### DOCUMENT EXCERPT

(begin)

In a recent telephone conversation, Russian President Vladimir Putin officially invited Assimi Goïta, the military chief of the transition in Mali, to take part in the second Russia-Africa summit to be held in Saint Petersburg. This summit is scheduled for July 2023, according to Mikhail Bogdanov, the special representative of the president of Russia to the Middle East and Africa and deputy foreign minister. Russia is openly optimistic that several African leaders will attend the planned summit, according to Russian Ambassador-at-Large Oleg Ozerov: “Russia expects that most African leaders will attend the Russia-Africa summit in 2023 … We are getting positive responses. I think most African heads of state will be at the forum.

(end)

Screen-element location records

(begin)

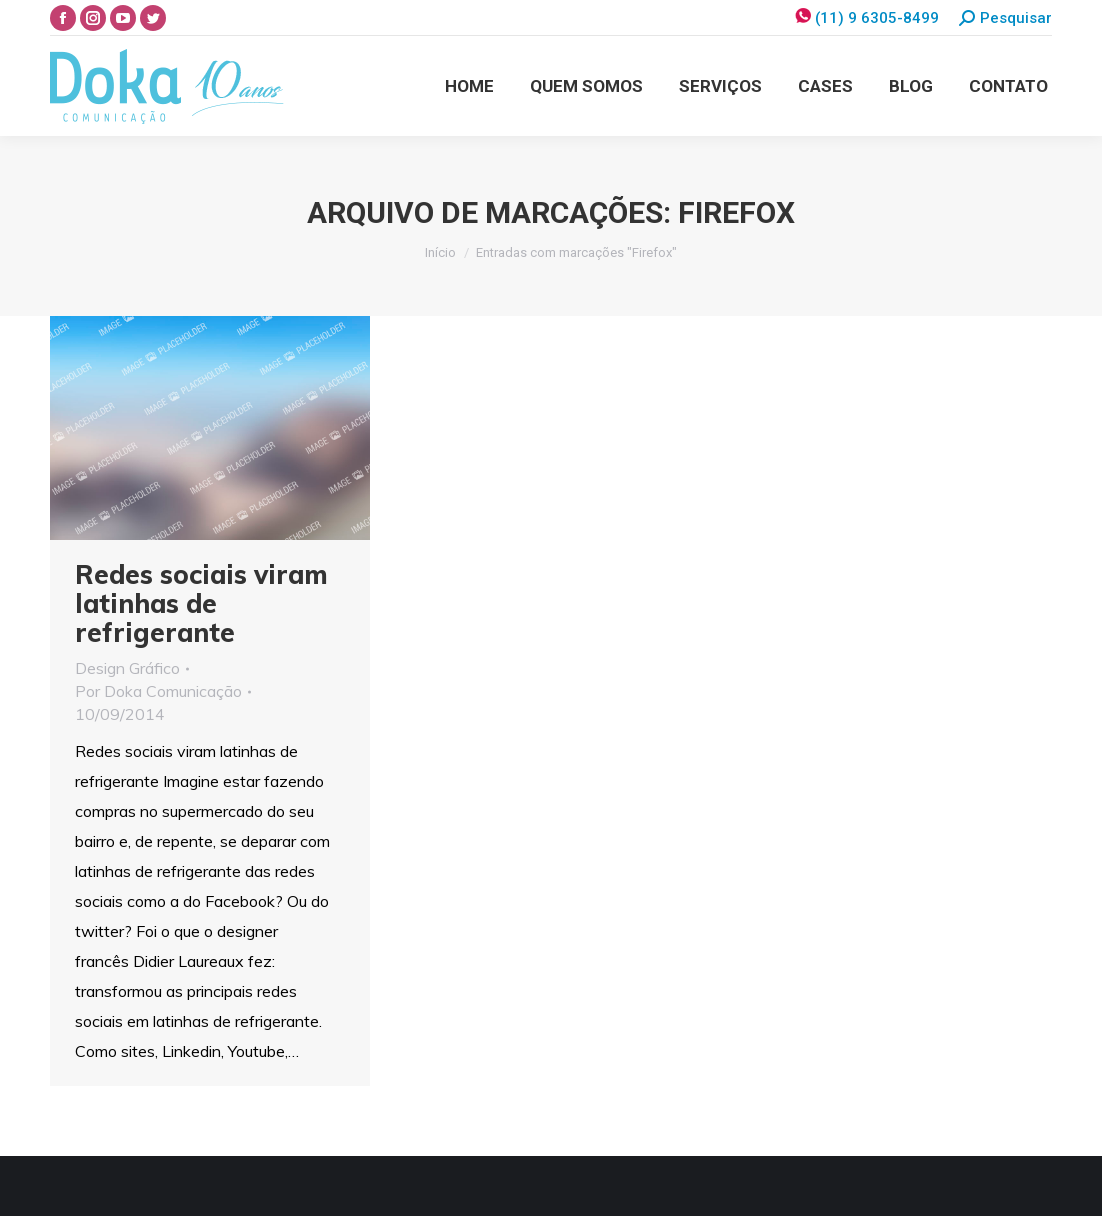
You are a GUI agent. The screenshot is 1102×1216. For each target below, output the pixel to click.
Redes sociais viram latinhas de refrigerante (201, 603)
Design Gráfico (127, 668)
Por (158, 691)
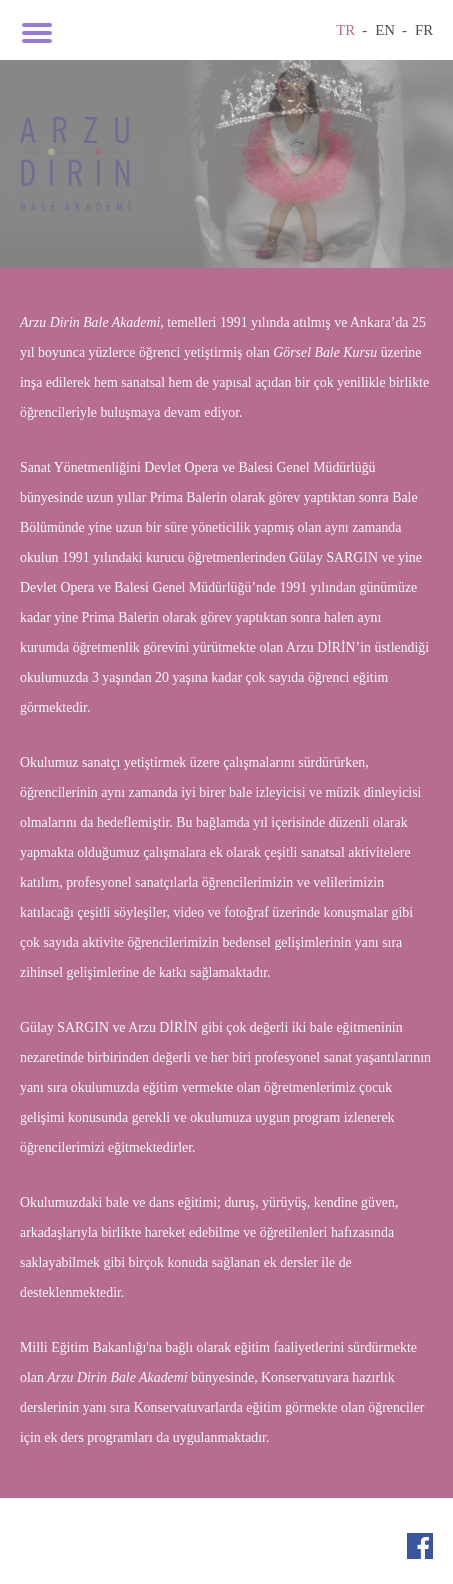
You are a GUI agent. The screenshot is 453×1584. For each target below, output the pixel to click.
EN (385, 30)
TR (345, 30)
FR (424, 30)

(end)

### DIRECTIVE
Write out the full passage above about the invitation to the Russia-Africa summit, word for word.

### ANSWER TO THE TASK
In a recent telephone conversation, Russian President Vladimir Putin officially invited Assimi Goïta, the military chief of the transition in Mali, to take part in the second Russia-Africa summit to be held in Saint Petersburg. This summit is scheduled for July 2023, according to Mikhail Bogdanov, the special representative of the president of Russia to the Middle East and Africa and deputy foreign minister. Russia is openly optimistic that several African leaders will attend the planned summit, according to Russian Ambassador-at-Large Oleg Ozerov: “Russia expects that most African leaders will attend the Russia-Africa summit in 2023 … We are getting positive responses. I think most African heads of state will be at the forum.